I think that Gavin posted such a description some time ago that brought tears to my eyes.I think it was 16/12/17 http://feedproxy.google.com/~r/blogspot/WvYVL/~3/cP8Nci0tdpo/dying-on-your-terms-is-it-possible.htmlAs for "reasonable"? How much of the stuff being blithely discussed here would have seemed reasonable, or imaginable, ten years ago?
PS Gavin – what is your take on Mark's latest (mycobacteria) WK post?

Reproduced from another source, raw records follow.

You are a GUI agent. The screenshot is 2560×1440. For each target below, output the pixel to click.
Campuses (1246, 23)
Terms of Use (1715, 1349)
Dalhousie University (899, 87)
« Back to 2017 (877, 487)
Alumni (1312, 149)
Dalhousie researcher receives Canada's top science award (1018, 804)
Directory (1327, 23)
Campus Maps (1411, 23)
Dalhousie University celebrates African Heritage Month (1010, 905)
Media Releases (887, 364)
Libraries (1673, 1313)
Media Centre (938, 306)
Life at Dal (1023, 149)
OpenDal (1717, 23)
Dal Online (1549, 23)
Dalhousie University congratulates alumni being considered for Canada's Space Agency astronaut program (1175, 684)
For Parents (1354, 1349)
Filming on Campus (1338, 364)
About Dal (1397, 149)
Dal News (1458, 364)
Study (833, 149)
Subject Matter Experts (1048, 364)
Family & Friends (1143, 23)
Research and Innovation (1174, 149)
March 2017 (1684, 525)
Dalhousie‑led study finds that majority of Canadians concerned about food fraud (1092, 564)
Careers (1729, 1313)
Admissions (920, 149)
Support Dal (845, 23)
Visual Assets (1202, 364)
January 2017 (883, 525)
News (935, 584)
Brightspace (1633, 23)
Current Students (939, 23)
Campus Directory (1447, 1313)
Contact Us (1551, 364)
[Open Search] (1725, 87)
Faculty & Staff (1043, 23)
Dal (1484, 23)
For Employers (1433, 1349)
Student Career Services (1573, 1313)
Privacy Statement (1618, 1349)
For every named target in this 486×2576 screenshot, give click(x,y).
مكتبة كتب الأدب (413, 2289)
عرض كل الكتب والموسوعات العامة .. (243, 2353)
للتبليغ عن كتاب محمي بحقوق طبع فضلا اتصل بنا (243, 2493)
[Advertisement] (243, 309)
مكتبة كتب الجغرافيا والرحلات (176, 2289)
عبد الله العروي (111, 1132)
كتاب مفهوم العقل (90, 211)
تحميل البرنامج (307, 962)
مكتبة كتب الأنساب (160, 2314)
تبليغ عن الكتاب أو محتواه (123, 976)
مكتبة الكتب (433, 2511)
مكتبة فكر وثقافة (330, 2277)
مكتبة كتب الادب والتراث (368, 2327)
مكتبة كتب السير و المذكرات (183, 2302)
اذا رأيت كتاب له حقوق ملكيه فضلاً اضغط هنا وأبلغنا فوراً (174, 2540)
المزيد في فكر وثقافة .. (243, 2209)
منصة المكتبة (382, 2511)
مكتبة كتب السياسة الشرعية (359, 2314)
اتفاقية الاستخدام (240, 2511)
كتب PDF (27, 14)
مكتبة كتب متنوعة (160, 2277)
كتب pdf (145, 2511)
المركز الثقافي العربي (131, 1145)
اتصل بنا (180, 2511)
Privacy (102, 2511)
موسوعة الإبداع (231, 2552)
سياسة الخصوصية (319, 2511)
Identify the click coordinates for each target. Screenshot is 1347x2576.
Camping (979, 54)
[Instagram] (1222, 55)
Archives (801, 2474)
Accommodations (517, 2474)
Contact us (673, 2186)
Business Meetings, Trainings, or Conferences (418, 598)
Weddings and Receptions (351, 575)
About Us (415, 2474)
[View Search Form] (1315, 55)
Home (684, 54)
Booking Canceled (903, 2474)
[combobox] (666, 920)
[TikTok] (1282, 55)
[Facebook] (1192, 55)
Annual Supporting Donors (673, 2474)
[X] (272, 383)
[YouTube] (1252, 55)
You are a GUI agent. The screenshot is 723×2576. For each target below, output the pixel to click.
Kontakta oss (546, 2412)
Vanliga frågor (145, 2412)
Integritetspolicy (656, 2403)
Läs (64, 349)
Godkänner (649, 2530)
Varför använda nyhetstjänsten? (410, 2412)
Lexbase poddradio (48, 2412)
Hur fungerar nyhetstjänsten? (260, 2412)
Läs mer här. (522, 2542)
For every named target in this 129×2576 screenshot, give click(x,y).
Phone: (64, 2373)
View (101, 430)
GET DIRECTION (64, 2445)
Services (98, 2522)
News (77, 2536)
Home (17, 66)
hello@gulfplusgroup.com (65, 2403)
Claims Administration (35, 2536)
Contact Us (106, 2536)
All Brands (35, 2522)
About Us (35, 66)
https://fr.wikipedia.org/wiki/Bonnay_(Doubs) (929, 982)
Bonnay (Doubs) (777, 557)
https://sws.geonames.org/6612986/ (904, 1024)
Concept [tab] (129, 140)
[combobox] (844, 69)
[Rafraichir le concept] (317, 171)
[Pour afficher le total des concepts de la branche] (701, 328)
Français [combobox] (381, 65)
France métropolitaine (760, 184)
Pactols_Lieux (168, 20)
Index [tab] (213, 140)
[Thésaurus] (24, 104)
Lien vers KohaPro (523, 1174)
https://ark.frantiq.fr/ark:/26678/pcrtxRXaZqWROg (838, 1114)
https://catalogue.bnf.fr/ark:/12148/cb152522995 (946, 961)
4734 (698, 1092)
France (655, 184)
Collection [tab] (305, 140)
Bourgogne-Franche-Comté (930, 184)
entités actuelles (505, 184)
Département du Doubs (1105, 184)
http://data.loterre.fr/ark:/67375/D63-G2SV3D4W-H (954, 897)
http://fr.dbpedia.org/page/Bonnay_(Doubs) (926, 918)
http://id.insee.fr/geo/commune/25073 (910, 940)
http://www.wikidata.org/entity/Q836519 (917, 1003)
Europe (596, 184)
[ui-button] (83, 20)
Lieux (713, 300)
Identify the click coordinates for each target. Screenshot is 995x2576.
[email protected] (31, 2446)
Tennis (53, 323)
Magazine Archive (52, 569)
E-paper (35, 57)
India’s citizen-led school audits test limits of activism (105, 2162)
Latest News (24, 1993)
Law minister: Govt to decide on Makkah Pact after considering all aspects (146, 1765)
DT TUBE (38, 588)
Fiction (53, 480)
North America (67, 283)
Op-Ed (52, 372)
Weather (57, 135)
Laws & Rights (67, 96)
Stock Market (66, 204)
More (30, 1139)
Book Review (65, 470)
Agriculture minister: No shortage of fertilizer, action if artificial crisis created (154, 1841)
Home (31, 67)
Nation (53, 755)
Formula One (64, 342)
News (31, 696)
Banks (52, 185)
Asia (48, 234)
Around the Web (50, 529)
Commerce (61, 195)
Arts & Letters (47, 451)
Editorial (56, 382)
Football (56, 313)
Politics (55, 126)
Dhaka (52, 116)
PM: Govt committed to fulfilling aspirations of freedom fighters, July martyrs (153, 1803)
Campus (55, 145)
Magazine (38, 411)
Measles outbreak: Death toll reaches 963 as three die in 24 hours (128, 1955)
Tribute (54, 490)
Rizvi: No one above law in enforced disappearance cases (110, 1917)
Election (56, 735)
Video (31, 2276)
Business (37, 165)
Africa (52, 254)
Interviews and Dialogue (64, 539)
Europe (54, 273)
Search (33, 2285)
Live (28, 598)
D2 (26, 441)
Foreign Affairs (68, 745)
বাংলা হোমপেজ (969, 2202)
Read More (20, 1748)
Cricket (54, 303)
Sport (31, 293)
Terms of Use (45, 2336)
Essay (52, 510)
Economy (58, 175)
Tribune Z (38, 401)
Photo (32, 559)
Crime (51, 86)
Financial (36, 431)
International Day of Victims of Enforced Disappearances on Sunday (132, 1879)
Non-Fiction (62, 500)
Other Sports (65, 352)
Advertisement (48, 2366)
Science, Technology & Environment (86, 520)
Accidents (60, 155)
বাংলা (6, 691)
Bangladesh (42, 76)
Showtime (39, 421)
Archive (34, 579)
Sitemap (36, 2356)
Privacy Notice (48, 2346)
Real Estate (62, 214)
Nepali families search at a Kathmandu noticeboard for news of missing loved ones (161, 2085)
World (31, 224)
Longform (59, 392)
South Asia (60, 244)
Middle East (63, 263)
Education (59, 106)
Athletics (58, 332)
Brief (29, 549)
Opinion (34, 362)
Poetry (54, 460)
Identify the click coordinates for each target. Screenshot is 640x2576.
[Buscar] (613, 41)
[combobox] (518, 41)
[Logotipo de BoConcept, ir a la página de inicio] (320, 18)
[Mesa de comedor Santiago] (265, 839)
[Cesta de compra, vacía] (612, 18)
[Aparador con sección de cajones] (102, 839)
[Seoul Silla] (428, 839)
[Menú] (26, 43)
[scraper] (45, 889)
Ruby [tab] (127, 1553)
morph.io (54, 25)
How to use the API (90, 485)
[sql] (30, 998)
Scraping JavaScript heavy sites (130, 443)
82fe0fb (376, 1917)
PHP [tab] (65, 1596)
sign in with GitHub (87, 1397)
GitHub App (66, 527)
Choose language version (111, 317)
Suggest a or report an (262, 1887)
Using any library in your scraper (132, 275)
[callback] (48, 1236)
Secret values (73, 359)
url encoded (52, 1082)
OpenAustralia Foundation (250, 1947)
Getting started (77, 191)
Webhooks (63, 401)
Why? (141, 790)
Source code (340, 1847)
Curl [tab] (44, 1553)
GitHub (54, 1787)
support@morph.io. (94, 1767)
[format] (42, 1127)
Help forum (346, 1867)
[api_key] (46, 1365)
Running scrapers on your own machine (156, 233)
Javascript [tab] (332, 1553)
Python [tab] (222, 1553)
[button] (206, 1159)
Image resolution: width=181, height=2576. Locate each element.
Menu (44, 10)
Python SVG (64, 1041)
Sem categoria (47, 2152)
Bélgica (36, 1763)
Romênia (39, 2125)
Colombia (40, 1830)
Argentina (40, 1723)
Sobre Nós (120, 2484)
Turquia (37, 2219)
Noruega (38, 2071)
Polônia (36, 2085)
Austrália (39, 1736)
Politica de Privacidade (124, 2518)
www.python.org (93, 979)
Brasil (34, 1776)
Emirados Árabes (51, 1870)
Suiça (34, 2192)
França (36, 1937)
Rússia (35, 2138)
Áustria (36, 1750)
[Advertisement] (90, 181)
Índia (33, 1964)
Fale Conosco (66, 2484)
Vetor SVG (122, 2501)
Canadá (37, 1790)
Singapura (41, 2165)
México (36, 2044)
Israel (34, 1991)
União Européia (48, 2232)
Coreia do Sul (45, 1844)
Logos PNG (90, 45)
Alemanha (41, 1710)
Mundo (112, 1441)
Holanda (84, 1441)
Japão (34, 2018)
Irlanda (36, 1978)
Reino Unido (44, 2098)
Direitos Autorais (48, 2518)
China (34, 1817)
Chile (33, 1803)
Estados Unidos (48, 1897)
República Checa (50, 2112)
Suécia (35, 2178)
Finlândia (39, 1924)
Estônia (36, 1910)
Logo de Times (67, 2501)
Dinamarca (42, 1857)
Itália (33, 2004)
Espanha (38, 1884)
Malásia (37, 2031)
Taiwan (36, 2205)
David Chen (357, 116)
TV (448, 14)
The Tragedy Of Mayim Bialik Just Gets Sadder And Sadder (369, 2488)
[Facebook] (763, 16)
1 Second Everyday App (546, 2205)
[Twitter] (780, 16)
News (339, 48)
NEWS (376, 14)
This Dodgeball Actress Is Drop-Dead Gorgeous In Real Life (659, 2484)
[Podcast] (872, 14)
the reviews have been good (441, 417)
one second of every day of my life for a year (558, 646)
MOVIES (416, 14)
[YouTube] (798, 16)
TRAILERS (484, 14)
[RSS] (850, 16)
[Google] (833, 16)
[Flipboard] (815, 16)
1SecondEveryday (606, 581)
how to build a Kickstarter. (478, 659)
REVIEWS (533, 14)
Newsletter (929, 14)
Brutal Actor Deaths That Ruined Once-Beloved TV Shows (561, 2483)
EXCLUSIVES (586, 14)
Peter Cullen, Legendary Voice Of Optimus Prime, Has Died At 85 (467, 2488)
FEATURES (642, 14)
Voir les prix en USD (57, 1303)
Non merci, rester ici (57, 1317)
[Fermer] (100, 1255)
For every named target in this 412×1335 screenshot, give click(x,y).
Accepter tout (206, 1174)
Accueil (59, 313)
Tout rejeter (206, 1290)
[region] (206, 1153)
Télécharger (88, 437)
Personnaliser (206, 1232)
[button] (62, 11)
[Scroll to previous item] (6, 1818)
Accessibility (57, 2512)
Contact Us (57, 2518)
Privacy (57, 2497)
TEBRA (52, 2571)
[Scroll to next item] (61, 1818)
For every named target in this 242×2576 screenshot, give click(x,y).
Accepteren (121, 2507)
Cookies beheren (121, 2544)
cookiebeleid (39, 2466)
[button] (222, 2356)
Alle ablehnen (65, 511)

"Mark's latest (mycobacteria) WK post?"100 year old drug BCG they try for FDA appproval..She says if you get TB then you don't get MS..???https://www.youtube.com/watch?v=BMmO2MWECv0Denise Faustman MD, PhD “The Value of Advanced BCG Drug Development in Human Autoimmunity; Mechanistic Biomarkers for Trial Design; Vaccine for Type 1 Diabetes”http://www.wheelchairkamikaze.com/2018/02/can-100-year-old-tb-vaccine-stop-ms.html#comment-form
This study suggests never to late to treat! MSers have a chanche without inflammation! Finally life is a neurodegenerative disease. http://n.neurology.org/content/88/16_Supplement/P5.356
As the old saying goes, Life is a sexually transmitted disease, with 100% mortality 😉
"Finally life is a neurodegenerative disease."Think full saying was life is a terminal sexually transmitted neurodegenerative disease..can't remember if picked itup here from GG or a Marilyn Manson interview/song..hmmm. This is sure a fun place sometimes..ah..hilarious..good times.